Alan Glen, an environmental attorney in Austin who is not involved with the case, said he has not seen any changes in how Justice Department lawyers have been litigating endangered species issues since Trump took office.
“In my practice, I have yet to see any real reaching down on listing issues,” he said. “It tends to take time to get people in place, and if there is a philosophical approach that they want, that takes time.”
Even if the GLO wins, the warblers wouldn’t immediately lose protections, Glen said. The U.S. Fish and Wildlife Service would be obligated to do another scientific review, which could take a year. It might again conclude that the bird needs protecting, he said.
“The possible outcomes in this kind of a case are not all that interesting,” he said.
In the motion, the groups argued they have an interest because of their basic missions of protecting wildlife. Travis Audubon uses the bird in its logo and manages the 715-acre Baker Sanctuary as a warbler preserve.

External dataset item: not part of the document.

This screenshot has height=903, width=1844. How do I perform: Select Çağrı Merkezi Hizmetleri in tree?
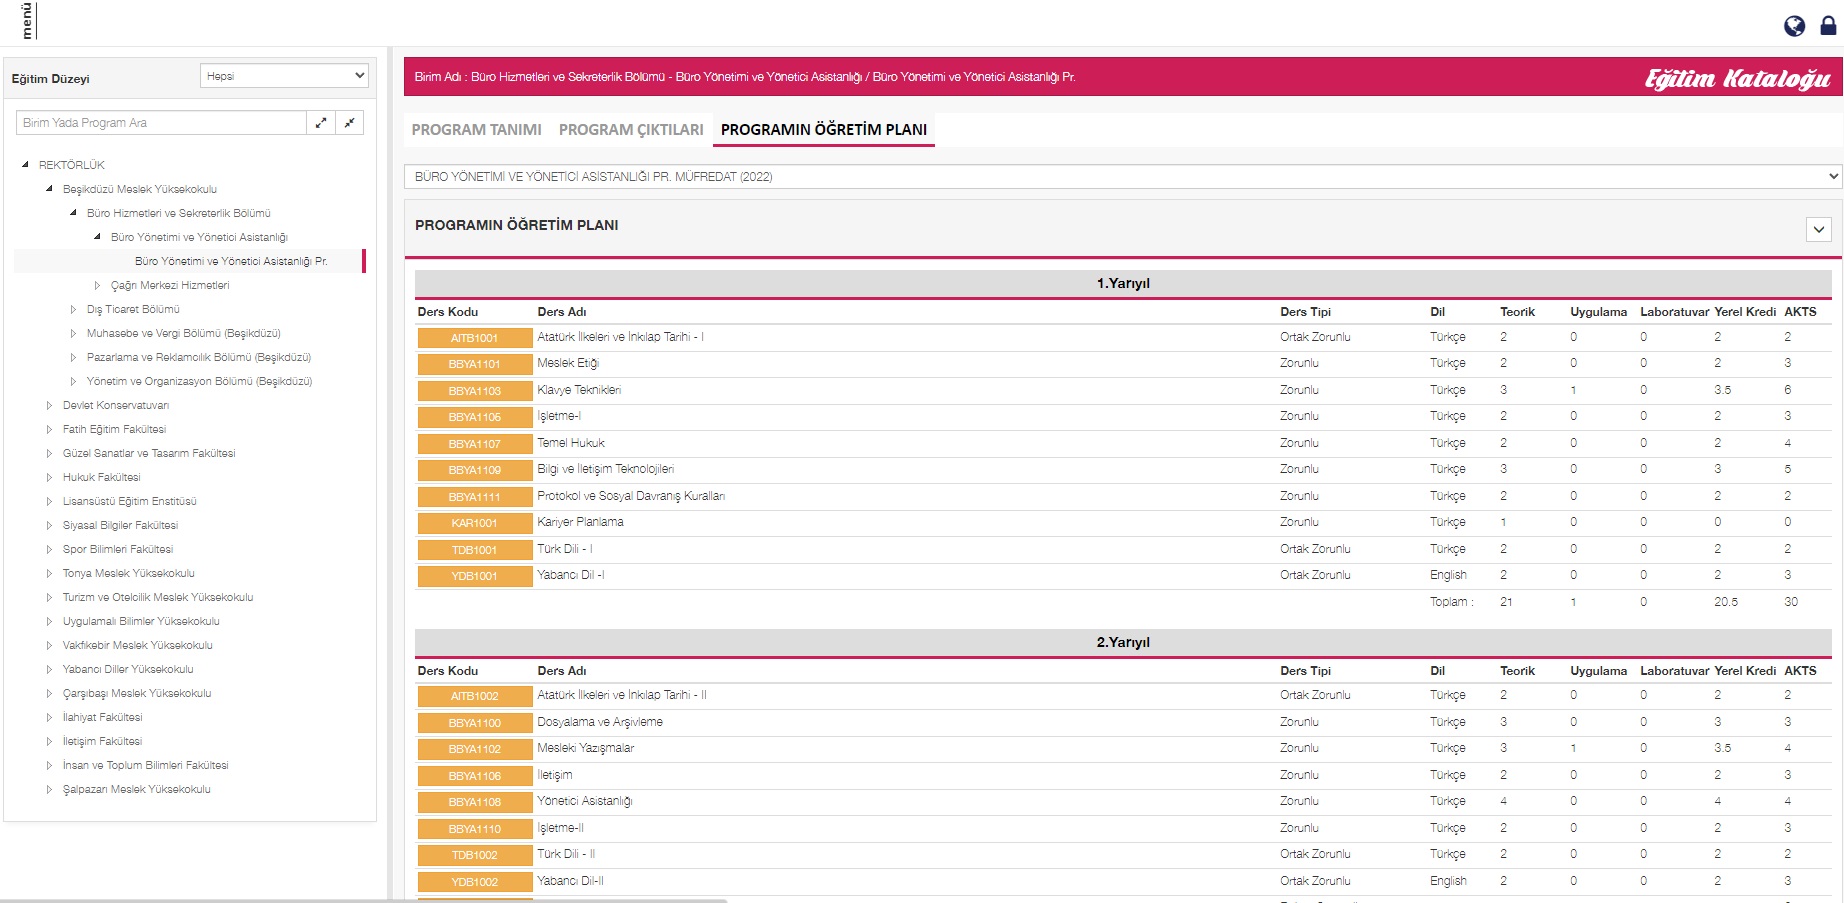[170, 286]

“It’s simply too soon to remove protections from the warbler, which continues to lose habitat to urban sprawl,” said Joan Marshall, Travis Audubon’s director.
The U.S. Fish and Wildlife Service said pretty much the same thing last year after reviewing a petition from the Texas Public Policy Foundation and other groups to take the bird off the list.
That petition also cited the Texas A&M study, which used a computer model to estimate there are 19 times more warblers in Texas than scientists knew about when it was put on the endangered list in 1990.